Boulder County Public Health (BCPH) is asking any resident in the area to contact BCPH if they had any contact with the skunk or if a domestic animal had any contact or injuries from an unknown source.
Although the rabid skunk had no known contact with humans, it did interact with a pet. If pets are not vaccinated against rabies, exposure to an infected animal can be fatal.
“It is vital to make sure your dogs, cats, horses and valuable livestock have a current rabies vaccination. Timely vaccination is the most important and effective way to protect everyone from contracting rabies,” said Carol McInnes, Boulder County Public Health Environmental Health Specialist. “Pets with no rabies vaccination that come into contact with a rabid animal may need to be euthanized or placed in a four-month quarantine at the owner’s expense.”
Terrestrial rabies, such as skunk rabies, is carried by animals that travel predominantly on the ground. Skunks have been a significant source of rabies throughout eastern Colorado in the last few years, now including the Front Range. Other types of wild animals that may carry rabies include bats, raccoons and foxes.
Exposure to rabies is generally the result of a bite or scratch by an infected animal that may be practically undetectable, such as a tiny puncture of the skin by a bat. Treatment for rabies exposure involves a series of vaccinations.
Public health officials recommend the following precautions to reduce the risk of exposure to rabies:
==DO NOT handle unfamiliar animals, wild or domestic, even if they appear friendly. Contact animal control to collect the animal.
==Thoroughly wash any wound caused by an animal with soap and water and seek medical attention immediately.

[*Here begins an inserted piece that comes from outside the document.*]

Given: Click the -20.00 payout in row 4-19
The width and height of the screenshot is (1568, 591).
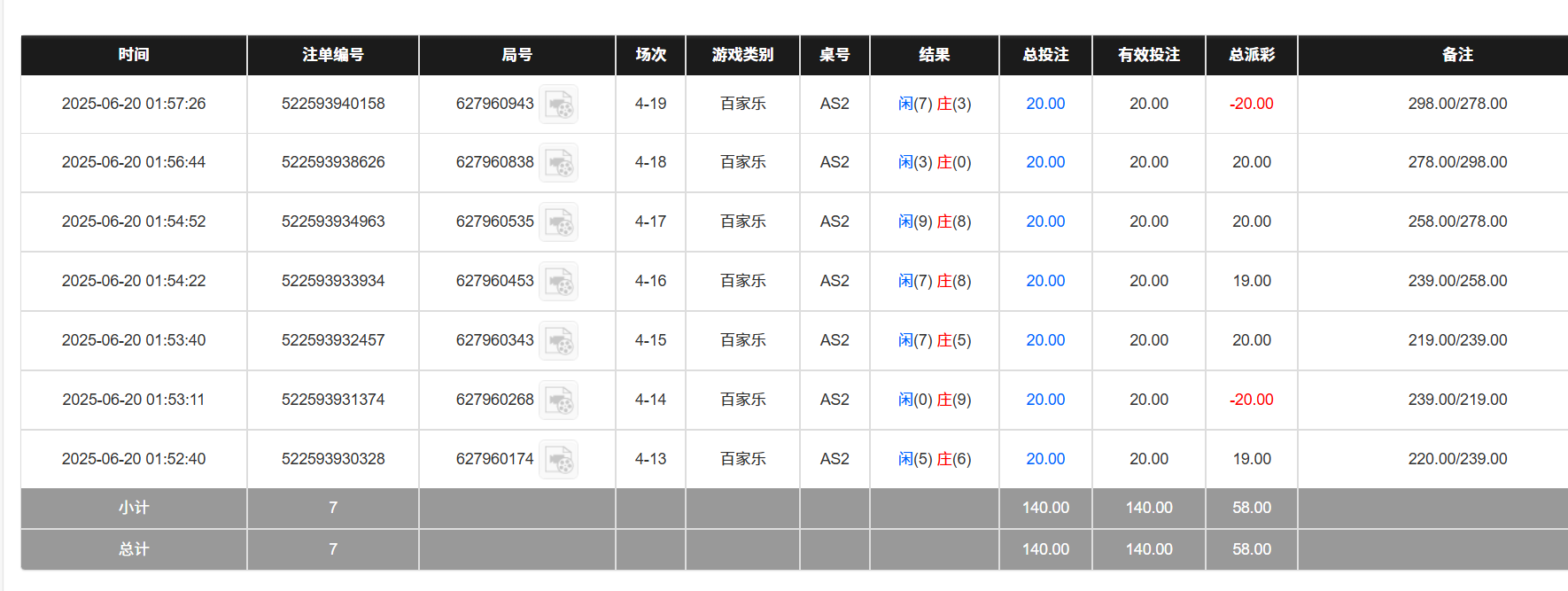Looking at the screenshot, I should pyautogui.click(x=1251, y=104).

==Keep vaccinations current for all dogs, cats and ferrets.
==Maintain control of pets by keeping them indoors when possible and keeping dogs under direct supervision when outside.
==Teach children to leave wildlife alone.
==Do not leave pet food or livestock feed in areas that are accessible to wildlife.
==If a person or pet has been bitten by or has had contact with a skunk or wild animal, seek medical care immediately, and then contact your local animal control agency or BCPH to arrange for rabies testing.